## What this task involves
In the listing that follows, the range to quote begins at the line that has "Center for World" and ends after the line that has "Pengrajin Badut Si Kuau"; quote it verbatim and add nothing.
════════════════════
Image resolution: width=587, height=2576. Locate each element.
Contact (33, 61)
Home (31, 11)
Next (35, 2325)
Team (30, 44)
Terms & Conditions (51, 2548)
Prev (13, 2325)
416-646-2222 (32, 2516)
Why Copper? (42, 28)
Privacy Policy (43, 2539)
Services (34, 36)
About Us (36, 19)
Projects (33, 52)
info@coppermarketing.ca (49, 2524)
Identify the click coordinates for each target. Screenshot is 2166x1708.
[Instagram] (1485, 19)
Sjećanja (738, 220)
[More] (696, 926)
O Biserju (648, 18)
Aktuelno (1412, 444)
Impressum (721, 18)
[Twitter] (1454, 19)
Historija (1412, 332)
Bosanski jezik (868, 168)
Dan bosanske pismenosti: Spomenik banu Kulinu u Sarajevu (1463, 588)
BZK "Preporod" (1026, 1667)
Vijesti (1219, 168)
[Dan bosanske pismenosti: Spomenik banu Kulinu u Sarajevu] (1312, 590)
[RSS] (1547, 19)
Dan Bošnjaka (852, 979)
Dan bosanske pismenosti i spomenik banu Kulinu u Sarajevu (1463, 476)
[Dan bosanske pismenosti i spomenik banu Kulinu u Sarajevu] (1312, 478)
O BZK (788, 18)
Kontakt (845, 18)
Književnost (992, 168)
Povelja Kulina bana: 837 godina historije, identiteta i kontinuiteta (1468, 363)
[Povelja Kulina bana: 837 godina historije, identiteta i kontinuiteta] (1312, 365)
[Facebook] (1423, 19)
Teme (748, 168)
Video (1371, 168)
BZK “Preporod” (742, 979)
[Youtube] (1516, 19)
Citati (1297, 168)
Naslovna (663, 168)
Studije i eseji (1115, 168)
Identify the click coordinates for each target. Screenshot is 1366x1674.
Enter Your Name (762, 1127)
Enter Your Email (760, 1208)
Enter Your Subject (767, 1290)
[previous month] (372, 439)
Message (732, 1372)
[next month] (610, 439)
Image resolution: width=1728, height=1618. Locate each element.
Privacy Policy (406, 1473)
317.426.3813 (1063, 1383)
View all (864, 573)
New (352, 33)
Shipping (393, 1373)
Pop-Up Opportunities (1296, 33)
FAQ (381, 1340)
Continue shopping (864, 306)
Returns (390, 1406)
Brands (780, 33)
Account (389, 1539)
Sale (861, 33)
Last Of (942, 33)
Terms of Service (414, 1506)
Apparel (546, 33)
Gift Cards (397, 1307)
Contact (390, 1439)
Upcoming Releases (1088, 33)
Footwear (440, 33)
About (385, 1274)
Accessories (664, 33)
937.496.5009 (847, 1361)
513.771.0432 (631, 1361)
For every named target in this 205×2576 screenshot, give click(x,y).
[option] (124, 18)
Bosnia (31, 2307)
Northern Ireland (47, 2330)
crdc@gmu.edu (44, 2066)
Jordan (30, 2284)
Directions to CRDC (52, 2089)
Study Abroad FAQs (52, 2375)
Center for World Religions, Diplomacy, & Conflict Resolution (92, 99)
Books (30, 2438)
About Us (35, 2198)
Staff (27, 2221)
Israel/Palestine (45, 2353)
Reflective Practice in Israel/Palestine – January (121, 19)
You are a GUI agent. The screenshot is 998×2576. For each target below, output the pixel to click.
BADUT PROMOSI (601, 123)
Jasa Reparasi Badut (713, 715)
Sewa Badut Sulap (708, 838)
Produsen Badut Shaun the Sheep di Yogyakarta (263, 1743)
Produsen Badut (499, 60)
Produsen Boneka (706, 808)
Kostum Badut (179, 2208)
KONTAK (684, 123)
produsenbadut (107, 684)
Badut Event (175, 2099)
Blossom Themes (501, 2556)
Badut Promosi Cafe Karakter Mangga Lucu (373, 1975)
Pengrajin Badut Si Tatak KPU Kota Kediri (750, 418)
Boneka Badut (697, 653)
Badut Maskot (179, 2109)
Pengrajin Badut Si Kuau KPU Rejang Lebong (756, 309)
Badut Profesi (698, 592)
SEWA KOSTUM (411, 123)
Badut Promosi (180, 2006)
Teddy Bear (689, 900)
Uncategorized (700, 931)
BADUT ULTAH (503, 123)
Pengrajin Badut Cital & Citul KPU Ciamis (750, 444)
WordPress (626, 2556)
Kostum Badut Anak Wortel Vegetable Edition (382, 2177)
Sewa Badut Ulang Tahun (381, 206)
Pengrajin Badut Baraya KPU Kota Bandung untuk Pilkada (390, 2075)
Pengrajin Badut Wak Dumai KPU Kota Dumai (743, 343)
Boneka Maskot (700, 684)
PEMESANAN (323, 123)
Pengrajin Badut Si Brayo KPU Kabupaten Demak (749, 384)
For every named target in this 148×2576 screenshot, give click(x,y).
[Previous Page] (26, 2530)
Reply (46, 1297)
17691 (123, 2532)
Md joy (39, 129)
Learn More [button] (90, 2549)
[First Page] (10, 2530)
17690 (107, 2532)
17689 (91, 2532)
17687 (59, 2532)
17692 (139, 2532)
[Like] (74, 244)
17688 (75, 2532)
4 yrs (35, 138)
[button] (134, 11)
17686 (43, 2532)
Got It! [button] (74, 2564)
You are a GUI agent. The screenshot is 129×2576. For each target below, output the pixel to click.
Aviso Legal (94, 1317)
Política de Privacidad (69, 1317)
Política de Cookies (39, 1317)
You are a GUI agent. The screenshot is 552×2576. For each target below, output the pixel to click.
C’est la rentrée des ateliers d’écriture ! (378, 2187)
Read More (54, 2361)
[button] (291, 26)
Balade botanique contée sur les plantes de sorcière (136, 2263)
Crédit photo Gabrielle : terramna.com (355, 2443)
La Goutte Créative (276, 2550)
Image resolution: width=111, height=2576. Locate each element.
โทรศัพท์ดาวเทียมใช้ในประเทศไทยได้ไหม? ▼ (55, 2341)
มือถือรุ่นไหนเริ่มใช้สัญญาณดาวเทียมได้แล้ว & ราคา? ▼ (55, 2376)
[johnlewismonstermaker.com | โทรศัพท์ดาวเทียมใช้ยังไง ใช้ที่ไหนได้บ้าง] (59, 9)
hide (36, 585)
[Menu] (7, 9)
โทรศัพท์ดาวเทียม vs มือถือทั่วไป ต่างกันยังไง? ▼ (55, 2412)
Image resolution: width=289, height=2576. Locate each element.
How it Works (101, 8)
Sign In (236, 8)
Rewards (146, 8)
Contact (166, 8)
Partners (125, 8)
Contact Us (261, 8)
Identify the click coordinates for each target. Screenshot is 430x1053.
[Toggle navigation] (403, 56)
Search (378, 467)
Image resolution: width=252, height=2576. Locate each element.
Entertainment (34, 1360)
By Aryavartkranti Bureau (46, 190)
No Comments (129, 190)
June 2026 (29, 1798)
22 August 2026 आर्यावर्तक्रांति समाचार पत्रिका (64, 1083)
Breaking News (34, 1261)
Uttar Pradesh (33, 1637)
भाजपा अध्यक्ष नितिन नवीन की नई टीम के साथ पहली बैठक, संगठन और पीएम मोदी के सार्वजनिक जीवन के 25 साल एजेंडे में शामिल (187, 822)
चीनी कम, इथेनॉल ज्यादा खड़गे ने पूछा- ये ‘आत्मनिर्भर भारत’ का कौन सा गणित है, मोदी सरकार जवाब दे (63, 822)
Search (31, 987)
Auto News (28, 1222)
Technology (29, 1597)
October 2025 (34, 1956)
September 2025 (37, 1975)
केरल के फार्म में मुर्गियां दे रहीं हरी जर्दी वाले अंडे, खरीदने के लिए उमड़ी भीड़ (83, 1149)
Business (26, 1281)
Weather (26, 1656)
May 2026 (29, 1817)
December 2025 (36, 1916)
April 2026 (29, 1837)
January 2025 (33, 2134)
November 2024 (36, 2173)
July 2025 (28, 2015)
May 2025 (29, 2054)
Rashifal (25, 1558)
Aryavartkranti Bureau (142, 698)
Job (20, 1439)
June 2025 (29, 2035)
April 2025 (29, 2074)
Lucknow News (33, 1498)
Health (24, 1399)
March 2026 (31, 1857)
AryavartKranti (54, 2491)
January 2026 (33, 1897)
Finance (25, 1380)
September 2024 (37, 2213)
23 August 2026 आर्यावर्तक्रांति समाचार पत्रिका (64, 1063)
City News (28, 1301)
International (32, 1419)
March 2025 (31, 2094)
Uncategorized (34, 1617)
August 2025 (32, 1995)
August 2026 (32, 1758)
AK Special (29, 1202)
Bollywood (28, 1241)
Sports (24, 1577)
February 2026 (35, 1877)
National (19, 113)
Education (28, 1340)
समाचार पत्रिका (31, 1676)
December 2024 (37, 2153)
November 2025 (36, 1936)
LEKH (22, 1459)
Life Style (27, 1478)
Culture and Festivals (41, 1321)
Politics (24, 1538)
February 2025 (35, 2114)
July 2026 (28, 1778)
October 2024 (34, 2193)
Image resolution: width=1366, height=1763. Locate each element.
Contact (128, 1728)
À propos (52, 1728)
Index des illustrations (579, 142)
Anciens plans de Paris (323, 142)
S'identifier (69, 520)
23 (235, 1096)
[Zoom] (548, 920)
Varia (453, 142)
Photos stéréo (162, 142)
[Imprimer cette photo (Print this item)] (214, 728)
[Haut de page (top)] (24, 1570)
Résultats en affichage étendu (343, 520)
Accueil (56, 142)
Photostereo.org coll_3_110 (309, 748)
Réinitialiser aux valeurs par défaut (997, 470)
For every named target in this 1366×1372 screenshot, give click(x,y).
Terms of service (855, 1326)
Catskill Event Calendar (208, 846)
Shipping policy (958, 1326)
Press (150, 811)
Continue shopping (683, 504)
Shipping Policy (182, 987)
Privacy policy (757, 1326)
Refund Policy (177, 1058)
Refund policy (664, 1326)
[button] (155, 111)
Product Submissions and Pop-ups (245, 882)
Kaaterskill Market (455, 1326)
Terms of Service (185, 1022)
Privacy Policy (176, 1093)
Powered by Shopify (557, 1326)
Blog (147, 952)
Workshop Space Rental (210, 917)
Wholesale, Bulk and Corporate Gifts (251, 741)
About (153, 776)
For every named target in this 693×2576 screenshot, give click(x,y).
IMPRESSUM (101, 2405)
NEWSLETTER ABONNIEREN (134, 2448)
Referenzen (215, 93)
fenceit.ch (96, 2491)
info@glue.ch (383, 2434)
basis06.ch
════════════════════
## Exercise response
Center for World Religions, Diplomacy, & Conflict Resolution (92, 99)
Books (30, 2438)
About Us (35, 2198)
Staff (27, 2221)
Israel/Palestine (45, 2353)
Reflective Practice in Israel/Palestine – January (121, 19)
You are a GUI agent. The screenshot is 998×2576. For each target below, output the pixel to click.
BADUT PROMOSI (601, 123)
Jasa Reparasi Badut (713, 715)
Sewa Badut Sulap (708, 838)
Produsen Badut Shaun the Sheep di Yogyakarta (263, 1743)
Produsen Badut (499, 60)
Produsen Boneka (706, 808)
Kostum Badut (179, 2208)
KONTAK (684, 123)
produsenbadut (107, 684)
Badut Event (175, 2099)
Blossom Themes (501, 2556)
Badut Promosi Cafe Karakter Mangga Lucu (373, 1975)
Pengrajin Badut Si Tatak KPU Kota Kediri (750, 418)
Boneka Badut (697, 653)
Badut Maskot (179, 2109)
Pengrajin Badut Si Kuau KPU Rejang Lebong (756, 309)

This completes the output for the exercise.